How do I restrict access to a self-hosted component workshop?

Place the workshop behind a reverse proxy (nginx, Traefik, or Caddy) and add HTTP basic authentication, SSO integration, or IP-based access controls. For nginx with basic auth, create a .htpasswd file and add auth_basic "Restricted" to your server block. Teams using Keycloak or Authentik can also integrate SSO for single sign-on access.

Can I integrate visual regression testing with a self-hosted workshop?

Yes. Storybook has community addons for visual regression testing. Alternatively, you can use standalone self-hosted tools like Loki or Percy alternatives.
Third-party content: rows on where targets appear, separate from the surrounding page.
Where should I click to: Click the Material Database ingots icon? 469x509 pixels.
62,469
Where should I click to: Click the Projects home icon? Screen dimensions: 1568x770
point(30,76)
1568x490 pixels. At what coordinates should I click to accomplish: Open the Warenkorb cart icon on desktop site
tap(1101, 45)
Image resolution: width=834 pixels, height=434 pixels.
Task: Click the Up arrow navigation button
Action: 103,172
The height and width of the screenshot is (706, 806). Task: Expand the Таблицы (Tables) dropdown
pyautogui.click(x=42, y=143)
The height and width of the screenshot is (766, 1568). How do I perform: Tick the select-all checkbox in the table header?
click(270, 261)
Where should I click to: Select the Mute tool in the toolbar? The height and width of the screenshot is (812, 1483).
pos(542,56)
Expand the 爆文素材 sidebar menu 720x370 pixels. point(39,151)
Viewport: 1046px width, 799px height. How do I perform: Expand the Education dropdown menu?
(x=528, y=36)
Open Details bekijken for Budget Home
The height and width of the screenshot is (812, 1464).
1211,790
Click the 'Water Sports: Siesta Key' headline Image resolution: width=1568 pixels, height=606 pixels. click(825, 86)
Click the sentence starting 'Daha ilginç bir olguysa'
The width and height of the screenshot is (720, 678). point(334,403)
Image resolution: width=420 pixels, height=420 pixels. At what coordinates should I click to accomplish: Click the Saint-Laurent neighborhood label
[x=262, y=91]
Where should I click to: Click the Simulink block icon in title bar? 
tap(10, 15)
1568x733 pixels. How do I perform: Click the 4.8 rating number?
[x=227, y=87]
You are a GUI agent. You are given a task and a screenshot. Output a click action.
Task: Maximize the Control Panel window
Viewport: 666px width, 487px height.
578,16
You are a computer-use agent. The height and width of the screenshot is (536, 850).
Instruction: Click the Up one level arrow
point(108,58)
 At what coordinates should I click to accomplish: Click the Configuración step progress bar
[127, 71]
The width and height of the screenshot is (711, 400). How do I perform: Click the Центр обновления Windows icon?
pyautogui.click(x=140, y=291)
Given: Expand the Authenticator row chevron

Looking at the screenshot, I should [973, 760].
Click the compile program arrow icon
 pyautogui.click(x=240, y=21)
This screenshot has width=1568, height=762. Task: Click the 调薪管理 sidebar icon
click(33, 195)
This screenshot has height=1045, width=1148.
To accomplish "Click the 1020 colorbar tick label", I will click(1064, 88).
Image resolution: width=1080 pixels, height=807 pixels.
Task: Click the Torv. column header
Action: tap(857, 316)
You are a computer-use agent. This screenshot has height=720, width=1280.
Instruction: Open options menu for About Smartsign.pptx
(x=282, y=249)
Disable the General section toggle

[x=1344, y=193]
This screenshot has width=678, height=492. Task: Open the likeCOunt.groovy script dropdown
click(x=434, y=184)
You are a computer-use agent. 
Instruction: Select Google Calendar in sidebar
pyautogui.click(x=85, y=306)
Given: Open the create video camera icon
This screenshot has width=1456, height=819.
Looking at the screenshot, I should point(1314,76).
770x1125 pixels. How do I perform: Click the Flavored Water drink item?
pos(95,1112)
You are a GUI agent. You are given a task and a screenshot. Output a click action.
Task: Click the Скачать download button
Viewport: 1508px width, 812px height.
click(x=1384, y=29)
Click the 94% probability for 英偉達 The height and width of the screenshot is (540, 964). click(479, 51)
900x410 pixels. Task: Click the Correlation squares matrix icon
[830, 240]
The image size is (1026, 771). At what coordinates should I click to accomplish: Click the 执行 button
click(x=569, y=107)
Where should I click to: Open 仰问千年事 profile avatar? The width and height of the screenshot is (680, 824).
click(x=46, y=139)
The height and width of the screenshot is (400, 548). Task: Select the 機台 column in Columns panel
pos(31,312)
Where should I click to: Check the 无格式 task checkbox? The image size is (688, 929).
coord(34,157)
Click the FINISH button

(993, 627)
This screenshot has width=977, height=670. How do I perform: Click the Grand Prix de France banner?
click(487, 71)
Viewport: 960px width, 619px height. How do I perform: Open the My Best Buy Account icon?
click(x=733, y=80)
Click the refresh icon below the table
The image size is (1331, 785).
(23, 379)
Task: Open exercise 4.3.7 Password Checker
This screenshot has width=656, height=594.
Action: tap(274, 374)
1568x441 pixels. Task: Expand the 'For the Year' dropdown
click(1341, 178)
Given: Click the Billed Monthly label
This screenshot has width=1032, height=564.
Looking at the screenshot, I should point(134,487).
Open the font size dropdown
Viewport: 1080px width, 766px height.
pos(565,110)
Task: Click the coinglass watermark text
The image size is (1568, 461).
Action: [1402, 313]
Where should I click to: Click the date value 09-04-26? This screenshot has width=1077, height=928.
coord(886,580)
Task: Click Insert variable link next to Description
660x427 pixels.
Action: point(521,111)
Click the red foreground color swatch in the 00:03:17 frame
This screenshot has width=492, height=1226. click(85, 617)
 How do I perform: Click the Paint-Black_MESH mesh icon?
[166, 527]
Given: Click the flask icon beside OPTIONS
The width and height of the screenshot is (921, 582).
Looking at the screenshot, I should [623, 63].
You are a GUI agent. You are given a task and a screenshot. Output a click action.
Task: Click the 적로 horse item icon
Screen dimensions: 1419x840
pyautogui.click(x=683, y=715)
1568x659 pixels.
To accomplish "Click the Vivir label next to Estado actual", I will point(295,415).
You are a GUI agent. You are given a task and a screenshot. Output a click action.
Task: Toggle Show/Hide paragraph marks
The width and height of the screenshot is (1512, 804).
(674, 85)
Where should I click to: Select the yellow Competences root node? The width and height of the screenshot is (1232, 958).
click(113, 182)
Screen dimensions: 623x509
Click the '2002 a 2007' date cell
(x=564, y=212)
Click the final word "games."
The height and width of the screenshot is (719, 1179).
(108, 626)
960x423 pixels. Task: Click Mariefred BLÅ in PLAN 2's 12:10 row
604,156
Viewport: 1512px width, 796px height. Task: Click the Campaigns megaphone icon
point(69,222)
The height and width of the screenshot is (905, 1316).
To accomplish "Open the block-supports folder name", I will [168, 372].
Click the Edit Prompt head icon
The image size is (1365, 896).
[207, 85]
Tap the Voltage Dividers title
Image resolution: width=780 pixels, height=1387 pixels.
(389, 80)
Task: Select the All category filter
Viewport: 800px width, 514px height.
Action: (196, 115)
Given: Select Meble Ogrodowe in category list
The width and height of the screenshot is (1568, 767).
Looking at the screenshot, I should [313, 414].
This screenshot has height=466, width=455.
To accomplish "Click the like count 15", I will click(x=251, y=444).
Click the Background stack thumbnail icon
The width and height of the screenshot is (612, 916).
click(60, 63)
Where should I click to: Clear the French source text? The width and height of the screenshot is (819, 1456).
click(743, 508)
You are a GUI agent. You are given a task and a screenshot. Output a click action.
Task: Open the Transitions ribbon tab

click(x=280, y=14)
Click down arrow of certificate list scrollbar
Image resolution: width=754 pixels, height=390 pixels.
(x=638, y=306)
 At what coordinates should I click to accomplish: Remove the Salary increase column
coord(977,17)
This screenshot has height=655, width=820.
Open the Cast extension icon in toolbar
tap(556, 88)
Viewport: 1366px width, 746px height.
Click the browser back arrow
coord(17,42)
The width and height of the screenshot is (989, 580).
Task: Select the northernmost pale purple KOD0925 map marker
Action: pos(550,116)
These tools capture screenshots of each component state during CI/CD runs and compare them against baseline images to detect unintended visual changes.

Do these tools support monorepo setups?

All three tools work with monorepos. Storybook supports workspace protocols and can be configured at the monorepo root or per-package level. Ladle works naturally with Vite’s workspace support. React Cosmos auto-discovers fixtures across the entire repository, making it particularly well-suited for monorepo structures where components live in separate packages.

How do I version-control my component documentation?

Since self-hosted workshops generate static files from source code, the documentation is always in sync with the codebase. The story/fixture files live alongside your components in version control. When you build and deploy the workshop as part of your CI/CD pipeline, the documentation automatically reflects the current state of the codebase. You can also deploy per-branch previews to review component changes before merging pull requests.

What happens if a tool stops being maintained?

Since the workshop runs on your own infrastructure and generates static output, vendor discontinuation has minimal impact. The static files continue to work indefinitely on your server. Migration between tools is straightforward because the component code itself does not change — only the story/fixture wrapper files need updating. The most portable approach is to write minimal wrapper files that are easy to migrate.